Judge’s ruling on FTC authority
The Chamber and other business groups sued to block the rule immediately after its issuance, claiming the FTC lacked the authority to enact a regulation with such sweeping economic implications. The Chamber subsequently joined the case brought by Ryan LLC in the Northern District of Texas on April 23. Other business associations, including the Business Roundtable, the Texas Association of Business, and the Longview Chamber of Commerce, also joined the case.
“This ruling is a big win in the Chamber’s fight against government micromanagement of business decisions,” Daryl Joseffer, chief counsel at the Chamber, said in a statement. “The FTC’s blanket ban on noncompetes is an unlawful power grab that defies the agency’s constitutional and statutory authority and sets a dangerous precedent where the government knows better than the markets.”
The FTC said it is reviewing the decision and evaluating its next steps. “The FTC stands by our clear authority, supported by statute and precedent, to issue this rule,” Douglas Farrar, an FTC spokesman, said.
“We will keep fighting to free hard-working Americans from unlawful noncompetes, which reduce innovation, inhibit economic growth, trap workers, and undermine Americans’ economic liberty.”

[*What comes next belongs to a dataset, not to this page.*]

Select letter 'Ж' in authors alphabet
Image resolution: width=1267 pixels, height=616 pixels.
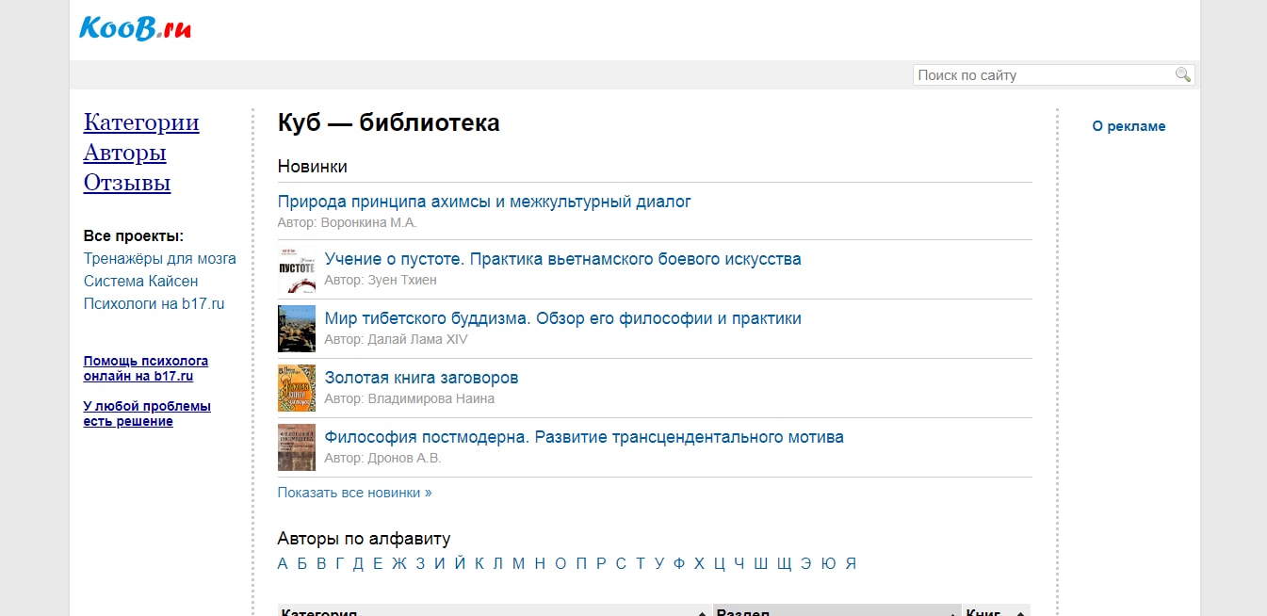pos(398,563)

In reaching her decision, Judge Brown found that the plaintiffs “are likely to succeed on the merits” of their case, which argues the FTC exceeded its statutory authority in issuing the rule. She also sided with the plaintiffs in finding that the FTC’s issuance of the rule was not reasonable. “The Commission’s lack of evidence as to why they chose to impose such a sweeping prohibition — that prohibits entering or enforcing virtually all noncompetes — instead of targeting specific, harmful non-competes, renders the [rule] arbitrary and capricious,” Brown wrote.